Au Néolithique, les hommes, jusque-là chasseurs-cueilleurs, commencèrent à se sédentariser, domestiquèrent des animaux, se lancèrent dans l’agriculture et construisirent les premiers villages. C’est au cœur de cette période que nous emmène le dernier roman de Daniel De Bruycker, L’Orée, s’attachant à décrire ce basculement de civilisation de façon très vivante et dans une langue somptueuse.

Journaliste, auteur multimédia, poète et romancier, De Bruycker s’est déjà intéressé à la préhistoire dans un premier roman épuré, Silex, la tombe du chasseur, journal de fouille d’un jeune archéologue russe à la recherche d’une tombe du paléolithique (Actes Sud, 1999).

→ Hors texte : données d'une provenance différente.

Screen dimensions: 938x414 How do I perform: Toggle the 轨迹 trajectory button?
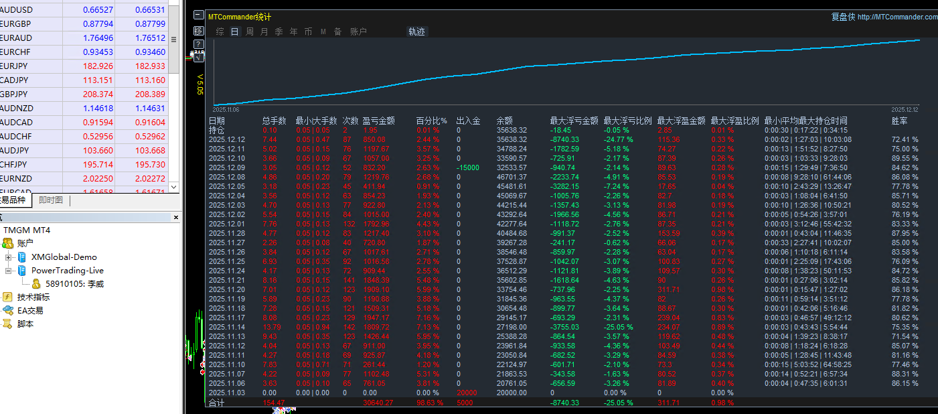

L’Orée détaille avec luxuriance et en accéléré (par rapport à la chronologie réelle) l’installation dans une vallée fertile d’un clan nomade. Le récit prend la forme d’une longue histoire qu’un grand-père conte à sa petite-fille au cours d’une promenade en forêt, qui s’étend sur tout le roman. Dans les premières pages, c’est à quelques petits détails que le lecteur comprend qu’on se trouve dans un passé très éloigné.

Cette promenade initiatique est aussi un voyage dans le temps. Chemin faisant, le grand-père évoque les derniers moments de la vie nomade dans l’immensité menaçante de la forêt primitive, le choc crucial de la découverte de l’orée de la forêt (ce qui deviendra le surnom du grand-père) et de l’espace ouvert de la clairière, avec sa lumière, son large ciel, son lac, ses rivières poissonneuses, ses légumes sauvages, tout ce qui concourt à ce que chacun découvre tout de suite que rien ne serait plus jamais comme avant.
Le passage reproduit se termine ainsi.